I have a lot of people ask me how I did this. For those that are looking for an easy answer or a magic pill to lose weight, sorry but you probably won’t understand. This has been one of the hardest things I have ever done in my life. There is not a damn thing easy about any of this. There were times I had no energy to continue. After some workouts every fiber of my body hurt so bad I couldn’t move. It sucked, every day. Frankly it still sucks but it has become a good pain, a pain that I need or my day just isn’t complete, my head isn’t clear, and I struggle with seasonal affective disorder in the rainy cold months of the Western Washington winter. I work out five days a week now, something I need to help me through my husband’s current deployment. Every day is a commitment to eating clean, living healthy and being the best I can be for myself and my family.
It was only recently that the magnitude of what I have accomplished has hit me. But I haven’t done this alone. I made the commitment but I also asked my family to make the same commitment for me. I added 90 minutes I didn’t have to my day to go work out and I that’s the only way it gets done. That means that on some days I have to get up earlier or work later to get in the hours I need to for my job or get everything done that needs to be done for my family. I also asked my family to commit to eating better.

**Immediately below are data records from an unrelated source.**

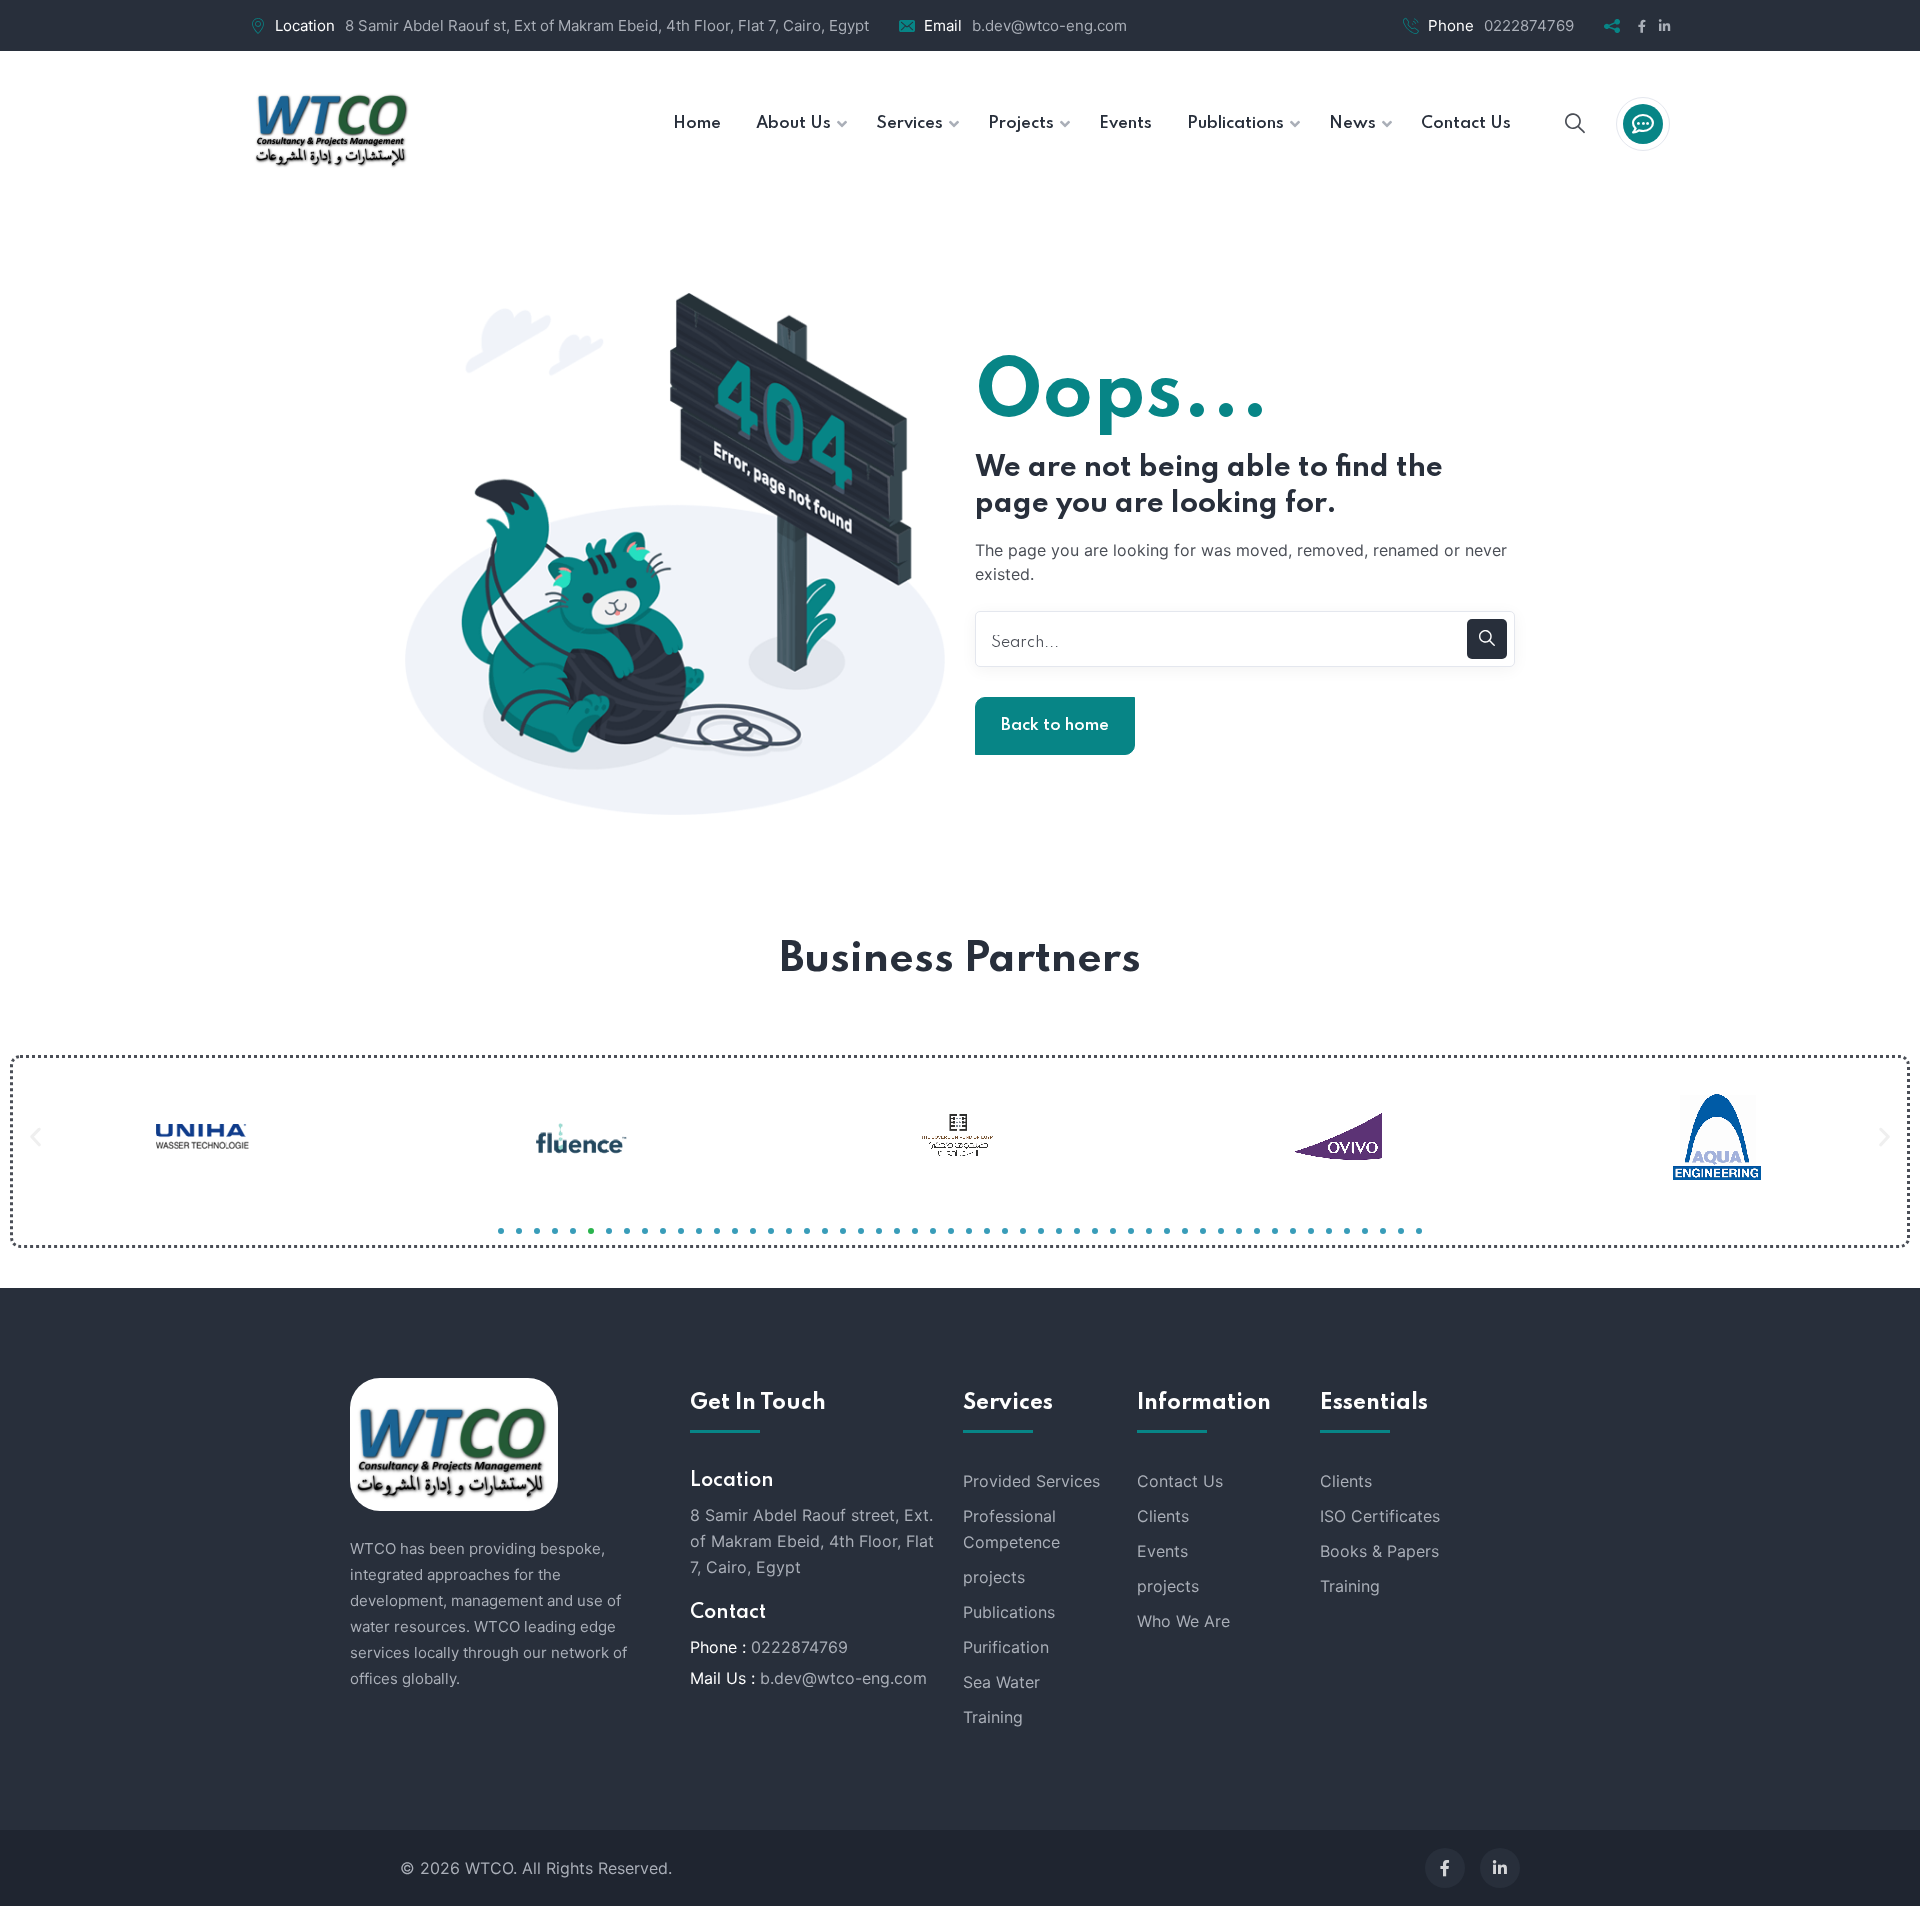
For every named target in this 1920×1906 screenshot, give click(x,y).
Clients (1163, 1516)
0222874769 (1529, 25)
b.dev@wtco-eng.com (1049, 25)
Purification (1006, 1647)
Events (1162, 1551)
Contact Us (1180, 1481)
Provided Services (1031, 1481)
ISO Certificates (1380, 1516)
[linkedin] (1500, 1868)
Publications (1009, 1612)
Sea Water (1001, 1682)
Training (993, 1717)
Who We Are (1183, 1621)
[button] (35, 1136)
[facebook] (1445, 1868)
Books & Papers (1379, 1551)
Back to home (1055, 725)
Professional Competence (1011, 1529)
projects (994, 1577)
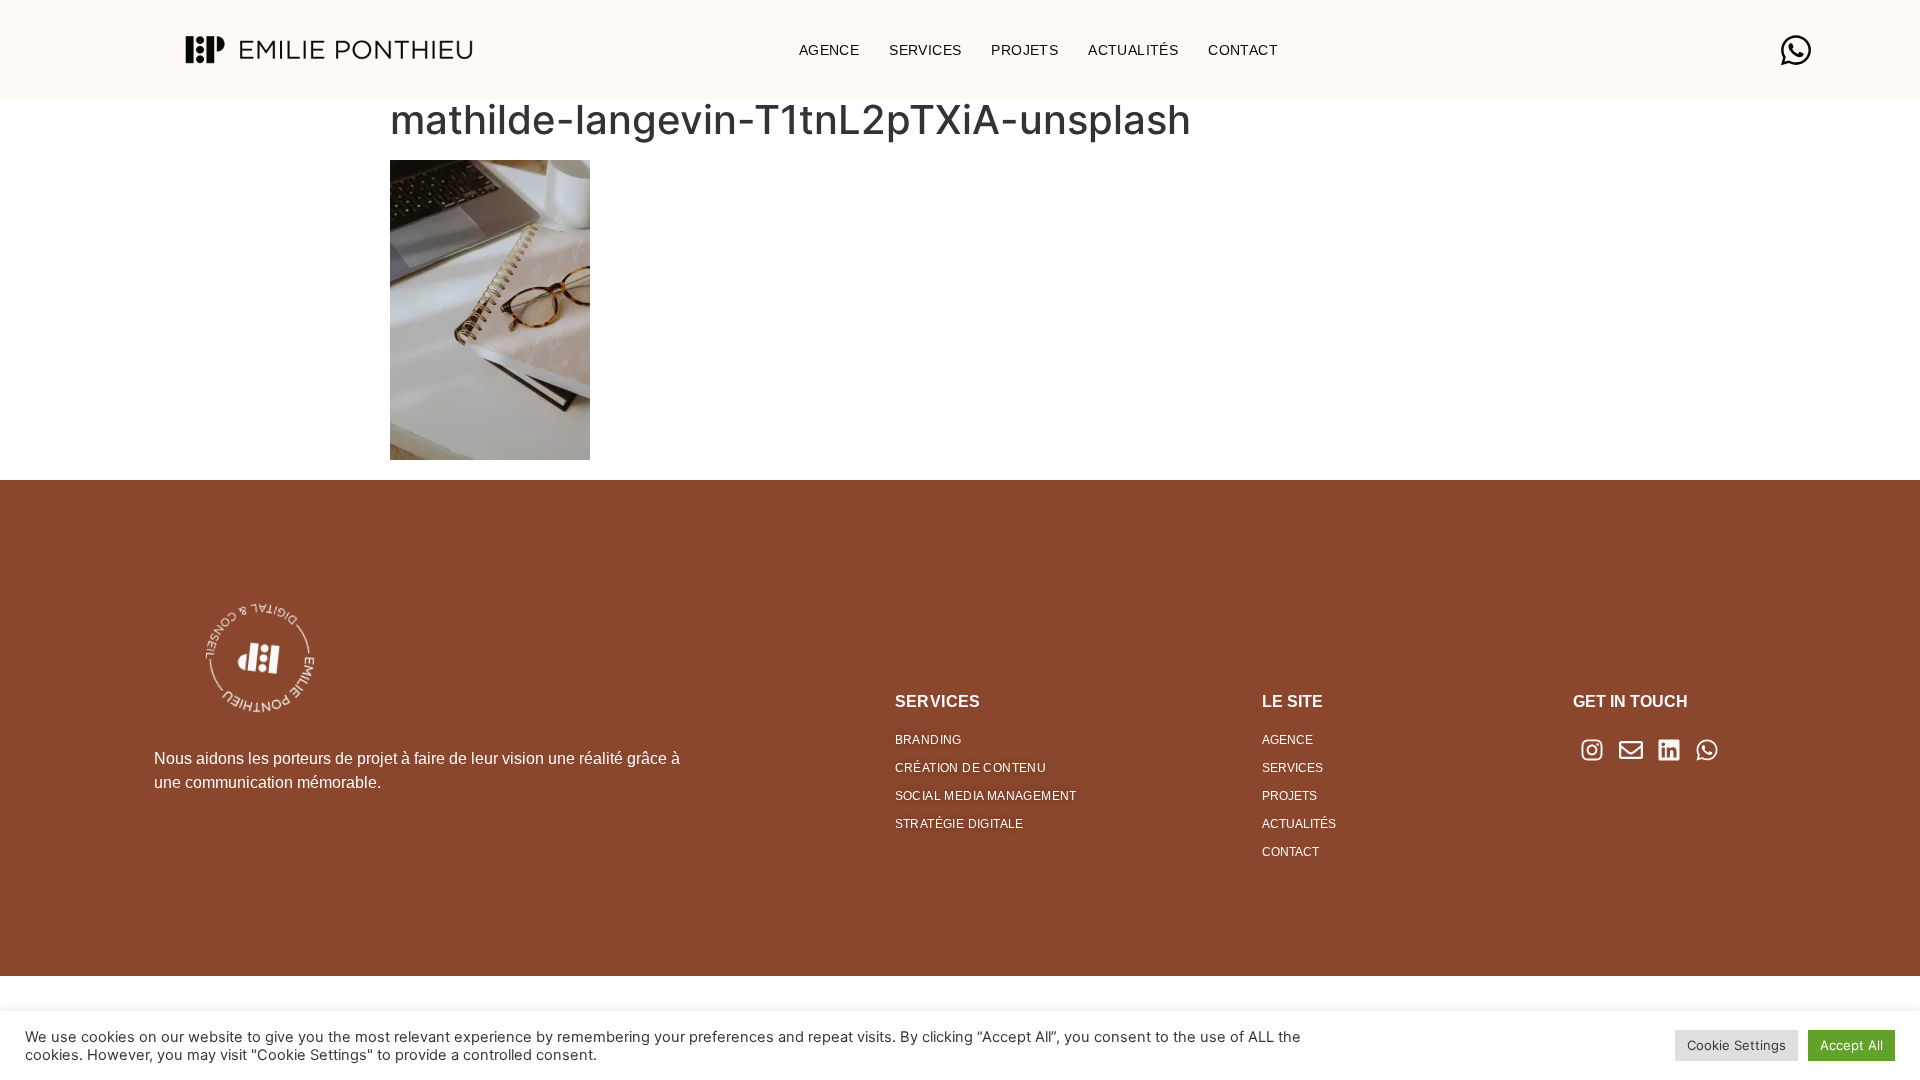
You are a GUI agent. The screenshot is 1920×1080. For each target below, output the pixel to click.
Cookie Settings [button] (1736, 1045)
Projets (1024, 50)
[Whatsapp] (1707, 750)
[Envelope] (1631, 750)
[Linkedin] (1669, 750)
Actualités (1133, 50)
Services (925, 50)
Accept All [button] (1851, 1045)
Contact (1243, 50)
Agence (829, 50)
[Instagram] (1592, 750)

I am still working on my husband but my kids are there!!
If I have any words of advice it would be this: Yes I know you work long hours, don’t we all, and yes I know it’s hard to find time to work out, and yes it is expensive to eat whole foods, yes, it is hard to eat healthy in our busy world, but figure it out because this is life or death in the long run and I am damn sure that no one’s tombstone says Here lies Joe Smith—he wishes he ate more junk food and weighed more. And don’t blow me a bunch of smoke about not liking this or that or not eating this or that, because if you want this bad enough you are going to figure out a way to make it work. Harsh words yes—but this is a hard truth.
I am not perfect and would never profess to be so, but once on this road I have NEVER EVER ONCE looked back and said geez—I sure wish I was still fat.